# YOUR GOAL
If a line appears in the data below, it must appear in your answer exactly as given.

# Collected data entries
========================================================================

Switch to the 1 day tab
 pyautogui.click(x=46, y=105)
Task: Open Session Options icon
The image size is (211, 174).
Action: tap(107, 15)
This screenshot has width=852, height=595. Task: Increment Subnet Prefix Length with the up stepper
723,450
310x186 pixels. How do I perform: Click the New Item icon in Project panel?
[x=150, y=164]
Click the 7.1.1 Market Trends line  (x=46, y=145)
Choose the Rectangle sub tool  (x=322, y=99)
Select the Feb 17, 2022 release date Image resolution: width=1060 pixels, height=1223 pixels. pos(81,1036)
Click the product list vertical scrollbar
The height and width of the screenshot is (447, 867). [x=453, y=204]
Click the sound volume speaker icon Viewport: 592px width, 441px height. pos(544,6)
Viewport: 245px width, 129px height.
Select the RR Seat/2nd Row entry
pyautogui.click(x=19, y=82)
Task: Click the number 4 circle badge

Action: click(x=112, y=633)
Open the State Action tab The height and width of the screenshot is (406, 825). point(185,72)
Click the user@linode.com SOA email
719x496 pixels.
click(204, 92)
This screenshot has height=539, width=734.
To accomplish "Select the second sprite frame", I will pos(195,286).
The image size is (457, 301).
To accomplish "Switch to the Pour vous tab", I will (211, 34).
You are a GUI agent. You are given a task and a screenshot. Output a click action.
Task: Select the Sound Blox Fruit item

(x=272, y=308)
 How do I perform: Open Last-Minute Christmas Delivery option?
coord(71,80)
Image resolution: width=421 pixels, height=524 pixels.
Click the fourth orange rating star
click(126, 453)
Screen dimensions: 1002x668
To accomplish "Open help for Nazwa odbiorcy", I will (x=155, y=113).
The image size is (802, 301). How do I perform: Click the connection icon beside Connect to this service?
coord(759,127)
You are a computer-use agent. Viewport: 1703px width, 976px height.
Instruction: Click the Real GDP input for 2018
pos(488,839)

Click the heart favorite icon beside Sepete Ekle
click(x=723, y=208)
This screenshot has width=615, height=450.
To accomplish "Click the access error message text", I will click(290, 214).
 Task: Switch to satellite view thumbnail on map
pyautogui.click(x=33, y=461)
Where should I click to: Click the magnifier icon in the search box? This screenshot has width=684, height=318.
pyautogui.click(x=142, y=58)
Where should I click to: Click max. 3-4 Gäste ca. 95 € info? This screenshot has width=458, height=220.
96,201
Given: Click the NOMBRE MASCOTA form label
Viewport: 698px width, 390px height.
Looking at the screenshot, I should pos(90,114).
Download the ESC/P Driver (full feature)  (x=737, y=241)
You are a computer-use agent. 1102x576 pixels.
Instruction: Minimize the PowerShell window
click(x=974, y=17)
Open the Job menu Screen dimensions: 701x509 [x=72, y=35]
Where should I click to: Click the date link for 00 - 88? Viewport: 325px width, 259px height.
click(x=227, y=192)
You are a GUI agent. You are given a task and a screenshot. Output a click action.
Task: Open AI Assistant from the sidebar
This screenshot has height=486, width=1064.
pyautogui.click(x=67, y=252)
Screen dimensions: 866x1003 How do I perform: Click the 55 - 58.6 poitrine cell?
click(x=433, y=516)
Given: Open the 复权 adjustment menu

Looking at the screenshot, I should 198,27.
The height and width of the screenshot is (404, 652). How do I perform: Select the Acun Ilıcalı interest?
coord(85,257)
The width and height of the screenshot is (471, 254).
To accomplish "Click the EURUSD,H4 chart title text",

========================================================================

# YOUR RESPONSE
Switch to the 1 day tab
 pyautogui.click(x=46, y=105)
Task: Open Session Options icon
The image size is (211, 174).
Action: tap(107, 15)
This screenshot has width=852, height=595. Task: Increment Subnet Prefix Length with the up stepper
723,450
310x186 pixels. How do I perform: Click the New Item icon in Project panel?
[x=150, y=164]
Click the 7.1.1 Market Trends line  (x=46, y=145)
Choose the Rectangle sub tool  (x=322, y=99)
Select the Feb 17, 2022 release date Image resolution: width=1060 pixels, height=1223 pixels. pos(81,1036)
Click the product list vertical scrollbar
The height and width of the screenshot is (447, 867). [x=453, y=204]
Click the sound volume speaker icon Viewport: 592px width, 441px height. pos(544,6)
Viewport: 245px width, 129px height.
Select the RR Seat/2nd Row entry
pyautogui.click(x=19, y=82)
Task: Click the number 4 circle badge

Action: click(x=112, y=633)
Open the State Action tab The height and width of the screenshot is (406, 825). point(185,72)
Click the user@linode.com SOA email
719x496 pixels.
click(204, 92)
This screenshot has height=539, width=734.
To accomplish "Select the second sprite frame", I will pos(195,286).
The image size is (457, 301).
To accomplish "Switch to the Pour vous tab", I will (211, 34).
You are a GUI agent. You are given a task and a screenshot. Output a click action.
Task: Select the Sound Blox Fruit item

(x=272, y=308)
 How do I perform: Open Last-Minute Christmas Delivery option?
coord(71,80)
Image resolution: width=421 pixels, height=524 pixels.
Click the fourth orange rating star
click(126, 453)
Screen dimensions: 1002x668
To accomplish "Open help for Nazwa odbiorcy", I will (x=155, y=113).
The image size is (802, 301). How do I perform: Click the connection icon beside Connect to this service?
coord(759,127)
You are a computer-use agent. Viewport: 1703px width, 976px height.
Instruction: Click the Real GDP input for 2018
pos(488,839)

Click the heart favorite icon beside Sepete Ekle
click(x=723, y=208)
This screenshot has width=615, height=450.
To accomplish "Click the access error message text", I will click(290, 214).
 Task: Switch to satellite view thumbnail on map
pyautogui.click(x=33, y=461)
Where should I click to: Click the magnifier icon in the search box? This screenshot has width=684, height=318.
pyautogui.click(x=142, y=58)
Where should I click to: Click max. 3-4 Gäste ca. 95 € info? This screenshot has width=458, height=220.
96,201
Given: Click the NOMBRE MASCOTA form label
Viewport: 698px width, 390px height.
Looking at the screenshot, I should pos(90,114).
Download the ESC/P Driver (full feature)  (x=737, y=241)
You are a computer-use agent. 1102x576 pixels.
Instruction: Minimize the PowerShell window
click(x=974, y=17)
Open the Job menu Screen dimensions: 701x509 [x=72, y=35]
Where should I click to: Click the date link for 00 - 88? Viewport: 325px width, 259px height.
click(x=227, y=192)
You are a GUI agent. You are given a task and a screenshot. Output a click action.
Task: Open AI Assistant from the sidebar
This screenshot has height=486, width=1064.
pyautogui.click(x=67, y=252)
Screen dimensions: 866x1003 How do I perform: Click the 55 - 58.6 poitrine cell?
click(x=433, y=516)
Given: Open the 复权 adjustment menu

Looking at the screenshot, I should 198,27.
The height and width of the screenshot is (404, 652). How do I perform: Select the Acun Ilıcalı interest?
coord(85,257)
The width and height of the screenshot is (471, 254).
To accomplish "Click the EURUSD,H4 chart title text",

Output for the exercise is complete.